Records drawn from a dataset
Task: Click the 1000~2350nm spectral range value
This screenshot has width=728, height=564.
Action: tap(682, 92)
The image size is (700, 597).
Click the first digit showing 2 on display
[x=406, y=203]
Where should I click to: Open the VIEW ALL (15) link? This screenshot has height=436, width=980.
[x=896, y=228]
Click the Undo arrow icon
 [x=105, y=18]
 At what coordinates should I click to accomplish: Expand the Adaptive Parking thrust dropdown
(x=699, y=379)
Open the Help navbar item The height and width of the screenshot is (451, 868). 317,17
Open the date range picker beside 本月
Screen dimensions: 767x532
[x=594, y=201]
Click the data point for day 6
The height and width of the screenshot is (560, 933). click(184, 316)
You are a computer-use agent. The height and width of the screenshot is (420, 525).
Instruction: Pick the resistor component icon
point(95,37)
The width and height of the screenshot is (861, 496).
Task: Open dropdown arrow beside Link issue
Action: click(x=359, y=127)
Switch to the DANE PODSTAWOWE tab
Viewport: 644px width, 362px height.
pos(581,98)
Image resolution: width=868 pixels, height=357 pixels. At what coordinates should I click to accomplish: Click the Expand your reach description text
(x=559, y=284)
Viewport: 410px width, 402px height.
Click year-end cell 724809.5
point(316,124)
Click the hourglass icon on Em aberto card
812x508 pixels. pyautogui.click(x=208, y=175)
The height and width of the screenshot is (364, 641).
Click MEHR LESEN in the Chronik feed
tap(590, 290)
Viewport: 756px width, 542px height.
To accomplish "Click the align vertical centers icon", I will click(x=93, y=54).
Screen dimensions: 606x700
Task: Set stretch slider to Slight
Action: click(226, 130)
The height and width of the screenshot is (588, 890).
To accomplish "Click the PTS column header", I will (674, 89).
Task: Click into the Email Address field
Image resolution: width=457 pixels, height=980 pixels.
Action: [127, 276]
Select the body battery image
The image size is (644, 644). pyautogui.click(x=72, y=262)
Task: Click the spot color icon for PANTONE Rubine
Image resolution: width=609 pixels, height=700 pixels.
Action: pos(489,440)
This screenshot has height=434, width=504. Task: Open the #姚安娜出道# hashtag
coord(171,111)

◆ EXERCISE REQUIREMENTS:
Reproduce the lines from the one with "Viewport: 410px width, 402px height." to the end of the data exactly, leaving out every earlier line.

◆ EXERCISE OUTPUT:
Viewport: 410px width, 402px height.
Click year-end cell 724809.5
point(316,124)
Click the hourglass icon on Em aberto card
812x508 pixels. pyautogui.click(x=208, y=175)
The height and width of the screenshot is (364, 641).
Click MEHR LESEN in the Chronik feed
tap(590, 290)
Viewport: 756px width, 542px height.
To accomplish "Click the align vertical centers icon", I will click(x=93, y=54).
Screen dimensions: 606x700
Task: Set stretch slider to Slight
Action: click(226, 130)
The height and width of the screenshot is (588, 890).
To accomplish "Click the PTS column header", I will (674, 89).
Task: Click into the Email Address field
Image resolution: width=457 pixels, height=980 pixels.
Action: [127, 276]
Select the body battery image
The image size is (644, 644). pyautogui.click(x=72, y=262)
Task: Click the spot color icon for PANTONE Rubine
Image resolution: width=609 pixels, height=700 pixels.
Action: pos(489,440)
This screenshot has height=434, width=504. Task: Open the #姚安娜出道# hashtag
coord(171,111)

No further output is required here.